7 thoughts on “Quarantine Isn’t My Greatest Problem”

  1. Hi Sarah, you were on my mind this morning as I said my morning prayers and I did lift you and your family up to the throne of God’s grace. This statement you made, “He will be faithful to his promise and will bring your righteousness to completion. And even now, we have the confident hope that as we travel the road of sanctification, we are redeemed and hidden in the righteousness of Christ.” I was mindful of how far I fall short and the difference between my “righteousness” and the righteousness that is mine through Jesus. It struck me that it is simply all His righteousness because the difference between God and myself is so vast. And then God made me mindful of how Paul was in prison and yet content. I am amazed that your mind and heart is even able to focus on what God is showing you. I’ll be 75 this month and yet, in spite of all the changes that have taken place in me, I know that when all is said and done, it is simply all God’s grace, from start to finish. Modified from what I once was, for sure, but the improvement envelope isn’t near as big as I would like to think it is, not even close. The words that you write are truth, about yourself and also all of us, because we are all in the same boat, some of us have more leaks than others. It also struck me that the burnt, sin and guilt offerings in the OT were all for unintentional sin. Unintentional being the key word. And intentional sin, there was no sacrifice for intentional sin, other than asking for and depending on God’s mercy. That difference between unintentional sin and intentional sin speaks to me of our human fallen nature. The fact that Christ’s righteousness is imputed to us says it all. It obviously doesn’t mean that we just give up or give in etc but for me, it still instills the difference between me and God and my utter dependency on Him. When Jesus said that without Him we could do nothing, He wasn’t kidding. I can envision the mountain that you are looking at. Huge. One day at a time, hang in there and God will bring it together, He always does. You and your family are in my prayers daily Sarah. Blessings.

    Liked by 1 person

  2. Hi Sarah,
    As I struggle with my disability I thank God every morning that I have a comfortable home and a loving husband who takes care of my every need. Even though I feel trapped inside during this pandemic I have learned to appreciate the little things like a sunny day and the sight of a beautiful red cardinal that flew past my kitchen window yesterday. If there is any good that will come from this crisis it is hopefully that we will all be a little kinder and a lot less selfish!
    God Bless your Day,
    Lynn Abbott

    Liked by 2 people

  3. I could see so much of myself in your writing here on this post. I live with much pain and a husband with mental illness who is completely disconnected from me and it hurts so much. I find the sinfulness of my thoughts and my reactions just horrifying sometimes. I am so thankful my God will never let me go. I need to dig into this post more deepy as I just glanced through it because I also have to work all day. Thank you for this Sarah


  4. This puts into words so much of what I have been thinking and feeling lately! God has definitely used the pressures of my illness to show me the sinful condition of my heart. I have also been thinking of that verse and feeling like the chiefest of sinners lol I’m encouraged to know that God can work in and change my heart, and that being convicted of it is a good and hopeful sign!

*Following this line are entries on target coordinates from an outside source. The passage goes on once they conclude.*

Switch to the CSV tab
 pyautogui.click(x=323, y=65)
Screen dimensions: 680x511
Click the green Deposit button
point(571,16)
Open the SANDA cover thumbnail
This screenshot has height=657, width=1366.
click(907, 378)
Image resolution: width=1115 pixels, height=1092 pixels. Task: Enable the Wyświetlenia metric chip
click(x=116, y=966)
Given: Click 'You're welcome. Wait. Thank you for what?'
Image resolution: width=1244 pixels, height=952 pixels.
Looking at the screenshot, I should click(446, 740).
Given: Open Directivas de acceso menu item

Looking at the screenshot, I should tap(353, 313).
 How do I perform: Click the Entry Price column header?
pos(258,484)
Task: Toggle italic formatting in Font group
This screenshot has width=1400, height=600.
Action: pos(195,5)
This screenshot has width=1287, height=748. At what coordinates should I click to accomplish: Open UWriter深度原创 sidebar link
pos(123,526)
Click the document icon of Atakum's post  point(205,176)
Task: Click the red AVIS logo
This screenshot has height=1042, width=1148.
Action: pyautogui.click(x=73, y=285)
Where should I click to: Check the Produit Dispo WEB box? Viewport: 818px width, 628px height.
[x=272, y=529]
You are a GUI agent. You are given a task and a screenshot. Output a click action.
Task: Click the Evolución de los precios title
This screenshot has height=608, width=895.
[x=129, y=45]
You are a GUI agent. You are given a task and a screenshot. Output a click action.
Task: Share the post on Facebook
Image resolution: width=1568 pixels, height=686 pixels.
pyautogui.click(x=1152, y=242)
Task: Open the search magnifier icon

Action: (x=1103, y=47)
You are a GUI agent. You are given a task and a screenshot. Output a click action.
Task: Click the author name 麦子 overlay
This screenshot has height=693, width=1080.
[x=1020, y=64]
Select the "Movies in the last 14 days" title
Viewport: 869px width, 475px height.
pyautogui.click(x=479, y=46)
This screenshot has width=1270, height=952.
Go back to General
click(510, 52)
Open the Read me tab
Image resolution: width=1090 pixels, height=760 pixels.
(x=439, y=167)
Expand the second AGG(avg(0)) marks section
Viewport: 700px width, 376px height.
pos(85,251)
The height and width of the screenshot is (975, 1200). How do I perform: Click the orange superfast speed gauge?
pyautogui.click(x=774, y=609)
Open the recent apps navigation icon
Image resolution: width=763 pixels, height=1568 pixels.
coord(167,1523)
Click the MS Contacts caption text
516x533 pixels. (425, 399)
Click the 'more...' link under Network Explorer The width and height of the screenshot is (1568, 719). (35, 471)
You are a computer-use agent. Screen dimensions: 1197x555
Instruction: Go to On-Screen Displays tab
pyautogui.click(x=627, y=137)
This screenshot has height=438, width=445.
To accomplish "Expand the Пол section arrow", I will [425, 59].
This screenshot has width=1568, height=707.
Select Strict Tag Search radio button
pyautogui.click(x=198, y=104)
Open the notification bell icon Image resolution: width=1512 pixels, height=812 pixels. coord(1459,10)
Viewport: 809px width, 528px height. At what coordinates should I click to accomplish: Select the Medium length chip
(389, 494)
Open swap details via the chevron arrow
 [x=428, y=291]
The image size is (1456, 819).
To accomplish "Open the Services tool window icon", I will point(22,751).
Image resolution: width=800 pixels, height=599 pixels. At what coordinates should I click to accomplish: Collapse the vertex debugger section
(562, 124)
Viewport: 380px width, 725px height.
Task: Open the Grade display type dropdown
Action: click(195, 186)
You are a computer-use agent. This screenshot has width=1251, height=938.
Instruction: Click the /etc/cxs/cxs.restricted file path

  5. Thank you for sharing so openly. I’m trusting with you that God – Your Rock – Is able…and is your strengthener. During this past week I’ve kept Phillipians 4:13 literally at hand – taped to my computer keyboard!

    I’ve been meditating on both The Passion Translation, “I find that the strength of Christ’s explosive power infuses me to conquer every difficulty” and also the Amplified Classic translation. “I have strength for all things in Christ, who empowers me [I am ready for anything through Him who infuses inner strength into me; I am self sufficient in Christ’s sufficiency.”]. That idea of His willingness to to infuse (fill or pervade) my being with HIS strong self is such a comfort and point of courage. God be with you!